È possibile scegliere se dedurre o detrarre l’importo delle donazioni fatte a Medici Senza Frontiere.

Per le persone fisiche ci sono tre possibilità:

1. detrarre, cioè sottrarre direttamente dall’imposta lorda che si dovrebbe pagare, il 30% delle erogazioni liberali, in denaro ed in natura fino ad un importo massimo di 30.000 euro in ciascun periodo di imposta (art. 83, comma 1 del D.Lgs. n. 117/2017)
2. dedurre, cioè sottrarre dal reddito su cui poi calcolare le imposte, le liberalità, in denaro ed in natura, per un importo non superiore al 10% del reddito complessivo dichiarato (art. 83, comma 2 del D.Lgs. n. 117/2017)
3. dedurre, cioè sottrarre dal reddito su cui poi calcolare le imposte, i contributi, le donazioni e le oblazioni per un importo non superiore al 2% del reddito complessivo dichiarato (art. 10, comma 1, lett. g del D.P.R. n. 917/86)
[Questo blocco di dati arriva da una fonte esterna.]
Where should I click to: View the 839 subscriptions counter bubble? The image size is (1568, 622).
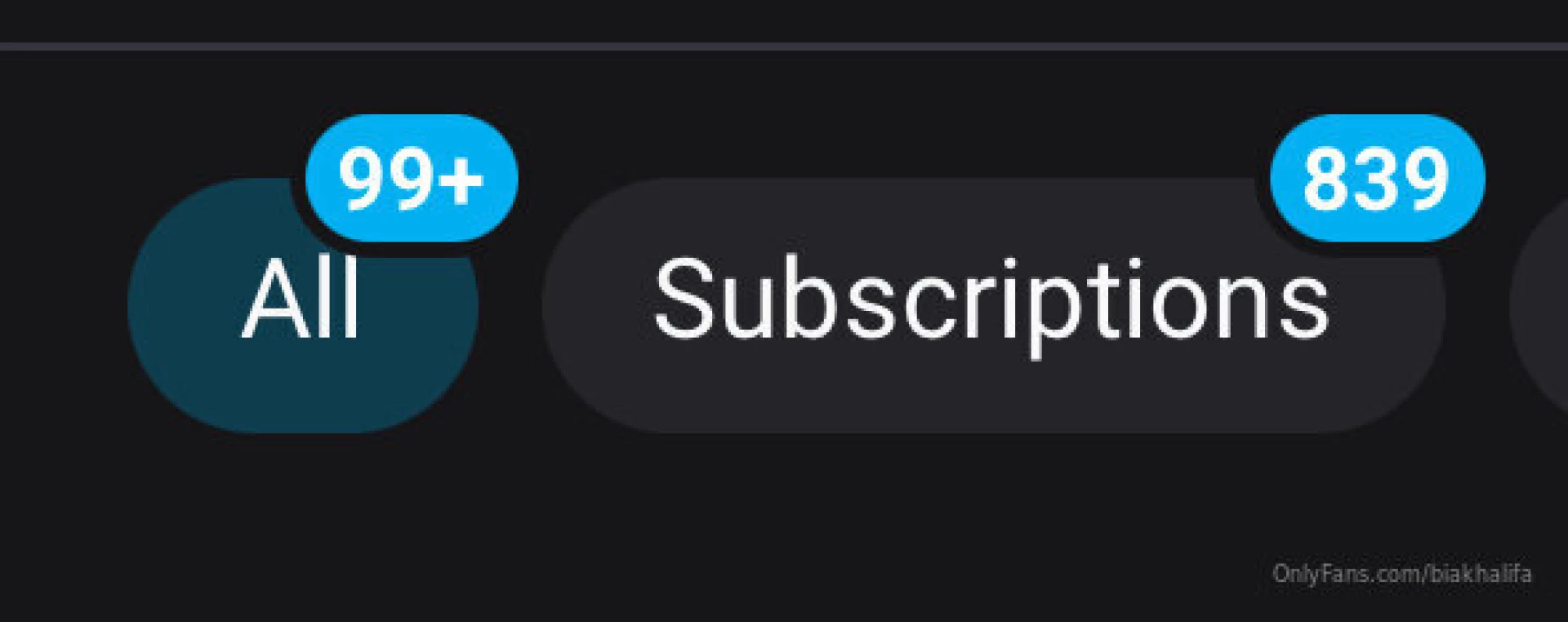(1377, 178)
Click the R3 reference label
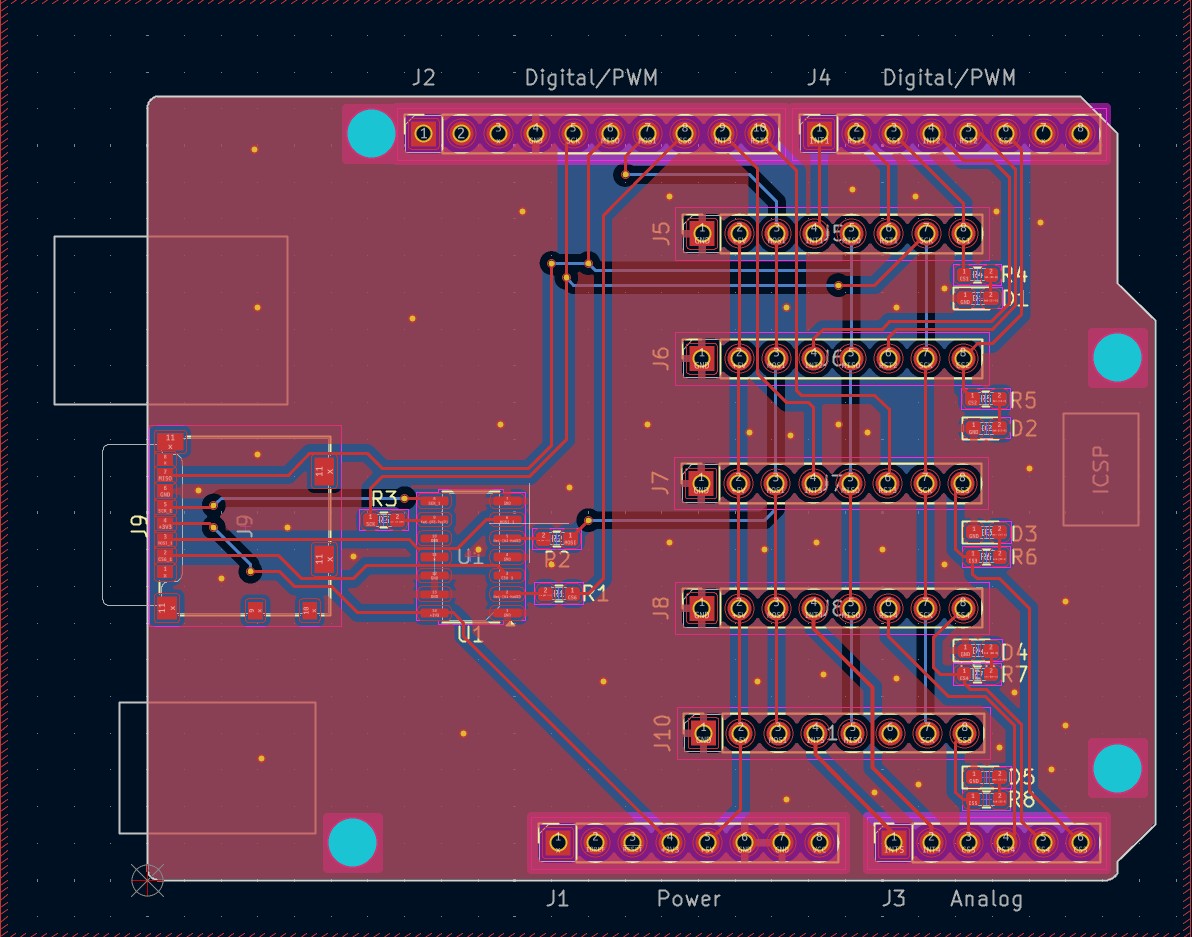Image resolution: width=1192 pixels, height=937 pixels. [385, 498]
Per le imprese ci sono due possibilità:

1. dedurre, cioè sottrarre dal reddito su cui poi calcolare le imposte, le erogazioni liberali in denaro per un importo non superiore a 30.000 euro o al 2% del reddito d’impresa annuo dichiarato (art. 100, comma 2, lett. h del D.P.R. n. 917/86)
2. dedurre dal proprio reddito complessivo netto le liberalità, in denaro ed in natura, per un importo non superiore al 10% del reddito complessivo dichiarato (art. 83, comma 2 del D.Lgs. n. 117/2017)
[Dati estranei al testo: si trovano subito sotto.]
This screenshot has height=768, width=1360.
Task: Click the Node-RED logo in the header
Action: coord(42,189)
Se non sai qual è la soluzione più adatta a te, rivolgiti al tuo consulente di fiducia o al tuo CAF.

Ti ricordiamo che il CAF o il tuo commercialista potrebbero richiederti una certificazione che attesti l’ufficialità di tali donazioni, ovvero le matrici dei bollettini postali o le copie degli estratti conto bancari o della carta di credito.

N.B. Le agevolazioni fiscali non sono cumulabili tra di loro. Le donazioni in contanti non rientrano in alcuna agevolazione.